Eppure con il trascorrere dei secoli la pacchia è finita anche per loro. Durante il Regno d'Italia la nobiltà era regolata dallo Statuto Albertino («... i titoli di nobiltà sono mantenuti per coloro che vi hanno diritto; il re può conferirne dei nuovi») e i provvedimenti nobiliari erano suddivisi in due categorie: quelli reali (di grazia) e quelli ministeriali (di giustizia). I primi discrezionali, i secondi in applicazione di norme dello Statuto.

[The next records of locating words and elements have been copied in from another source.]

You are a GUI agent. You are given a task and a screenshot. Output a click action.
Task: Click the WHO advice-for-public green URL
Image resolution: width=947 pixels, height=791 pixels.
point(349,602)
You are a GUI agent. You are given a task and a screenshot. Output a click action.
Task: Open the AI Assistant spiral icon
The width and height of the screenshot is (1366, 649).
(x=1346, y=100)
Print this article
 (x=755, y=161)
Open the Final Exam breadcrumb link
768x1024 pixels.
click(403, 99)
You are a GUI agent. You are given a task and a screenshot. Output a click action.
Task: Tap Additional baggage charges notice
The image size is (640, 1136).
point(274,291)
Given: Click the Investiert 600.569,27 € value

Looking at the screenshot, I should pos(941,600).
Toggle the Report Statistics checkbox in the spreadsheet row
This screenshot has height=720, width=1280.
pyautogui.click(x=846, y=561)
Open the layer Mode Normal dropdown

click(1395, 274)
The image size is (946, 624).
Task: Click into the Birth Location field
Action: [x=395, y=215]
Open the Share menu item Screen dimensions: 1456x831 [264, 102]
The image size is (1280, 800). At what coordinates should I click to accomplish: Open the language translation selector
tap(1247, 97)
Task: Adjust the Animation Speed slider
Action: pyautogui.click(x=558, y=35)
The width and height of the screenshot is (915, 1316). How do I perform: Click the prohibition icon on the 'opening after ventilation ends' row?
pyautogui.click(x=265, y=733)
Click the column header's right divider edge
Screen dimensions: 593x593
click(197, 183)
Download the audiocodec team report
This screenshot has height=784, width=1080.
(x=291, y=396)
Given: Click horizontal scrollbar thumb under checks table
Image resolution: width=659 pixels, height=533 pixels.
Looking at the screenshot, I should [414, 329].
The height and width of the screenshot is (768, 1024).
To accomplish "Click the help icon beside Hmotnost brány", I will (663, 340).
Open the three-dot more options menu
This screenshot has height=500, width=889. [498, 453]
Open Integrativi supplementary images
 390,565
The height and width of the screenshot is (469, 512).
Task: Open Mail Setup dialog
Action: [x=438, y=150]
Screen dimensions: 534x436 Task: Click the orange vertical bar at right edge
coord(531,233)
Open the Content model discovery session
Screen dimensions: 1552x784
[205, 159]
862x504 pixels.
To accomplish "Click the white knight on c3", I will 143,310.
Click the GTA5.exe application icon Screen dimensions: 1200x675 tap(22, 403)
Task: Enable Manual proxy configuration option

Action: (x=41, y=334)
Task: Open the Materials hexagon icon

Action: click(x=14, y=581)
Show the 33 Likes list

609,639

marchese del grillomarchese del grillo

 

Dall'entrata in vigore della Costituzione della Repubblica italiana e cioè dal 1º gennaio 1948 è cambiato tutto. I titoli nobiliari sono diventati pura facciata, privati di qualsiasi valore giuridico. Non possono più essere inseriti nei documenti di riconoscimento. Venne reso possibile però avere «cognomizzati i predicati», qualora antenati nobili avessero avuto titoli riconosciuti anteriormente al 28 ottobre 1922 (il giorno della marcia su Roma). Un esempio: se i trisavoli si fregiavano del titolo di principe di Collereale, nei documenti di Mario Rossi sarebbe stato possibile inserire Mario Rossi di Collereale.

 

Magra consolazione: fregiarsi di titoli nobiliari ereditari (specialmente per i «non nobili» nati dopo il 1948) risulta tutto sommato un anacronistico divertissement . Insomma, dopo la sconfitta della monarchia per la nobiltà è iniziato un rapido declino. Un destino ben rappresentato dalla fine dei Savoia, umiliati ed esiliati.

 

Il risultato è che oggi, a parte alcune antiche casate che vantano un sangue blu purissimo, è sopravvissuta una pallida imitazione relegata a dubbi riconoscimenti nobiliari da parte dello Stato, e ordini cavallereschi i cui nomi fanno venire in mente più un film di Fantozzi che un titolo di prestigio. In particolare l'ordine di San Giovanni di Gerusalemme, detto di Malta, continua ad ammettere nelle sue fila cavalieri di provata nobiltà, anche se nella categoria di «cavaliere di grazia magistrale» sono ammessi anche i non nobili che costituiscono la maggioranza dei membri dell'ordine.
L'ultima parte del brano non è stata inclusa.